Major firms reporting Q1 results this week include Boeing , Yahoo , Novartis and Nestle .

The Ifo institute publishes its closely-watched German business climate index on Thursday while Italy's consumer and business confidence data, the French business climate index and the leading indicator in Belgium are also due.

Flash estimates of the euro zone purchasing managers indexes due on Wednesday will show how the region's manufacturing and services industries are coping with the effect of high oil prices and a soaring euro.

DOWNWARD EARNINGS SURPRISES

Many strategists warn investors to be cautious about expecting the positive earnings surprises in the past couple of weeks to continue this week and next.

Credit Suisse, which expects a hard landing for the U.S. economy, says earnings could fall some 20 percent from those already reported and there is a 30 percent downside to market expectations of earnings in 12 months' time.

It also says that during the last three recessions, the average decline in real earnings per share (EPS) has been 21 percent. Real EPS has fallen 12 percent since August.

"Earnings momentum is still very poor. Although the market tends to bottom just before the trough in earnings momentum, it would be improbable in a recession that the trough in earnings momentum is occurring now," Credit Suisse said in a note.

"The first phase of the bear market was corporate credit related; now it is earnings related."

LIBOR STORM

In contrast to stock markets which have managed a decent performance since the beginning of the month, stress is building up again on London interbank lending markets -- this time stemming from doubts over the credibility of reference rates.

On Friday, the London interbank offered rate for three-month dollars hit a five-week high of 2.90750 percent , rising by its biggest daily amount since August as concerns grew that Libor quotes had been understated.

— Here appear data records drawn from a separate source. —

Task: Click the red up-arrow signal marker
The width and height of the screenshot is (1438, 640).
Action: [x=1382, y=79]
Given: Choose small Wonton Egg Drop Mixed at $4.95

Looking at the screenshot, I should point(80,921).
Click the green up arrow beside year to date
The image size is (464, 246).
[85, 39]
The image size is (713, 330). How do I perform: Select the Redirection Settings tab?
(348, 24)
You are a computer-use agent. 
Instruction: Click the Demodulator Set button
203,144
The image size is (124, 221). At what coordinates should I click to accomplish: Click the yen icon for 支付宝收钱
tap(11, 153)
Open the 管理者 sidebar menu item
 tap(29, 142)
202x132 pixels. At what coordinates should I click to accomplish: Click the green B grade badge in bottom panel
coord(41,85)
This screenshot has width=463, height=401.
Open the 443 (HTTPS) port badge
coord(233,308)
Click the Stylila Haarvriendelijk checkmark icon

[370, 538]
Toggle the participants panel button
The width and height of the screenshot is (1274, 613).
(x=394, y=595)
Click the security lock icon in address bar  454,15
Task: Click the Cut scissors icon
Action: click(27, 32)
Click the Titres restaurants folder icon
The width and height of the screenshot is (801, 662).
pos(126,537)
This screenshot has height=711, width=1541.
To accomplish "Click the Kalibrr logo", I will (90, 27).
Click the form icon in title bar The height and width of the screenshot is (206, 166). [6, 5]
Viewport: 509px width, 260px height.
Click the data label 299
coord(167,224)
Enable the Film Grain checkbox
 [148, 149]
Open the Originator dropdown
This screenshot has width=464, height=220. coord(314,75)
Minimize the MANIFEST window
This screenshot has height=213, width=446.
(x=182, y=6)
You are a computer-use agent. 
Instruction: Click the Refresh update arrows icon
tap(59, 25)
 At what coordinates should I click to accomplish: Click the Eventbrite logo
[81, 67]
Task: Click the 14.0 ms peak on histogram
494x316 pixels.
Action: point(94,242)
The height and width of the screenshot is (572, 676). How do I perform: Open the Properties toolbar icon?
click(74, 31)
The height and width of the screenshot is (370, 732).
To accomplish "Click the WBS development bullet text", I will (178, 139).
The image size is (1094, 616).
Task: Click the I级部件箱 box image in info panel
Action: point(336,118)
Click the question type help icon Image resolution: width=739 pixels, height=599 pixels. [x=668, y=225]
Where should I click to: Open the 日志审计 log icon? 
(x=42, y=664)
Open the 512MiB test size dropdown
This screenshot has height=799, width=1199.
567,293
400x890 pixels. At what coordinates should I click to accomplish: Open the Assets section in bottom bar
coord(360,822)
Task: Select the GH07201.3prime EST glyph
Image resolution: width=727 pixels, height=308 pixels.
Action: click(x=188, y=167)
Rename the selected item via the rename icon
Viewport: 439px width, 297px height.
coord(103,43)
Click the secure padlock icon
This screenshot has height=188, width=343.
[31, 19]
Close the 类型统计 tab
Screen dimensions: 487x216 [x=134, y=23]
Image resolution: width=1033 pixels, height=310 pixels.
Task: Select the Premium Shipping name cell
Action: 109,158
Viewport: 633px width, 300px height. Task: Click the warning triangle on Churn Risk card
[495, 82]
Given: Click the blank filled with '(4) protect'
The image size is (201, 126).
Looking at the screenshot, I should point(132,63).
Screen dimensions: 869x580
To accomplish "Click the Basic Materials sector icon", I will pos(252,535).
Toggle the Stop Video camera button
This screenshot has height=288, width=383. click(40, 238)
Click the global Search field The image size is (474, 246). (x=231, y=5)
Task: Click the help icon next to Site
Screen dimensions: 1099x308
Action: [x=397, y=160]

Libor reference rates are used by banks in lending unsecured funds to each other and prices of a wide range of financial instruments are based on these rates.

In recent months, critics have raised concerns that Libor rates come from a small group of banks and do not accurately reflect lending rates, especially in times of stress. There has been also talk that some banks have understated their quotes to mask their appetite for cash.

The spread on two-year U.S. interest rate swaps widened sharply on Wednesday to their widest level in about five weeks as a result of these concerns. The British Bankers Association said it had accelerated a review of its Libor setting process.

Since the credit crisis broke in August, a gap between Libor rates and Overnight Index Swaps -- a short-term benchmark rate for secured funds -- has widened to more than 100 basis points.

Analysts say Britain's plan to rescue the battered mortgage market, which is expected to allow banks to temporarily swap mortgage-backed securities for government bonds, could help ease strains in the short term.

"This is another positive step in the crisis but it also shows that we are not out of the woods yet," Nathalie Fillet, interest rate strategist at BNP Paribas, said in a note.

"The crisis will take time to be sorted out and the best central banks can do is to ease the pain for commercial banks but not make it disappear."

Elsewhere, official interest rate decisions will highlight the difficulties of balancing the dangers of slowing growth against rising inflation threats from surging oil and food prices.

Sweden's and New Zealand's central banks are expected to keep interest rates on hold, while the Bank of Canada is likely to cut rates and Norway's central bank is forecast to raise the cost of borrowing.